Filed under: BenefitsPro, Broker Innovation Lab, Combs & Company, Combs & Company Blog, Mental Health, Motivational, Successful Women, What's the Good News, Ladies? | Tags: Combs & Company, Innovative Broker Lab, Insurance 101, Susan L Combs
I’ve talked to countless colleagues from around the country who are at their wit’s end with abusive clients, ill-mannered employees of clients, overworked staff, and personal exhaustion.
By Susan L Combs | February 01, 2024 at 07:51 AM
Click here for original article on BenefitsPro!

I’ve been reflecting a lot lately about the most recent 4th Quarter. I’ve talked to countless colleagues from around the country who are at their wit’s end with, let’s call it for what it is: abusive clients, ill-mannered employees of clients, overworked staff, and personal exhaustion. In our office, we did a postmortem earlier this month and vowed that “we aren’t doing things that way EVER again.” But the thing is, we didn’t change anything from years prior – the change came from the people and personalities of those we encountered. This is making us take a step back and figure out which systems, policies and procedures we can put in place so we don’t have a repeat in 2024.
But one word keeps coming up: boundaries.
Now, I know many of us pride ourselves on our lightning-fast response time, but the expectations of instant gratification in all aspects of our life seems to be reaching a whole new level. I can’t tell you how many times our office gets an email after 8pm from someone, only to have them “follow up” again by 7 the next morning. If the tables were turned, do you think they would want one of their clients treating them this way?
I began taking only scheduled phone calls about 10 years ago, which was really hard to do in the beginning. But man, this was one of the best decisions I ever made for myself in business. I found that if I was working on a project for a client, and then I answered the phone, it would shift my attention from what I was doing. I would then have to take the time to help or delegate and then shift my brain back to the project I was working on. It was incredibly inefficient.

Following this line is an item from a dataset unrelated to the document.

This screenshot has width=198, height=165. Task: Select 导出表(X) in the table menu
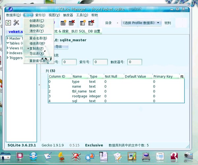point(36,54)
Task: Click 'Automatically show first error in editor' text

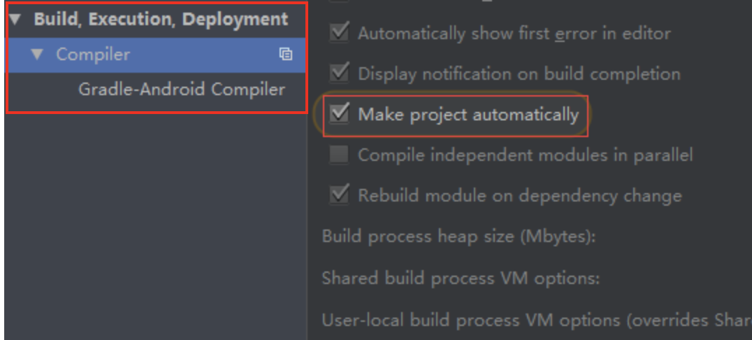Action: coord(514,33)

I have other colleagues who only check their emails twice a day and block out their calendars so their office knows exactly when that will take place — and clients also come to know that routine eventually. I’ve never been one to do that, but I block my calendar like nobody’s business, and stick to it about 90% of the time. My office knows which blocks can be shifted if a call or meeting needs to be scheduled, but they also know not to delete any blocks.
I also think it’s interesting that different parts of the country have different expectations. We are in NYC, where everything was needed yesterday. And for the most part, we seem to always have this magic wand to make that happen. But heading into 2024, we are going to start being harder on deadlines and what is expected from our clients, because our office is the one who suffers with the extra hours and extra stress while our clients carry on during the holidays footloose and fancy free.
I saw a sign this morning that said, “Sure, let me drop everything to fix the problem you caused.” And it honestly made me laugh out loud, because if you are in this industry, you know how true that can be. You can educate, you can explain, but people want what they want when they want it, and they want you to make it happen at all costs. I still laugh when I remember a client firing me and threatening to sue me because I wouldn’t put his unborn child on the health insurance before the birth. Yeah, he really didn’t have boundaries….
So, what are your plans for 2024? Are you making some shifts in your office? Are you adding new staffing roles? Working with new vendors? I’d love to hear what’s going to set you up for a successful 2024!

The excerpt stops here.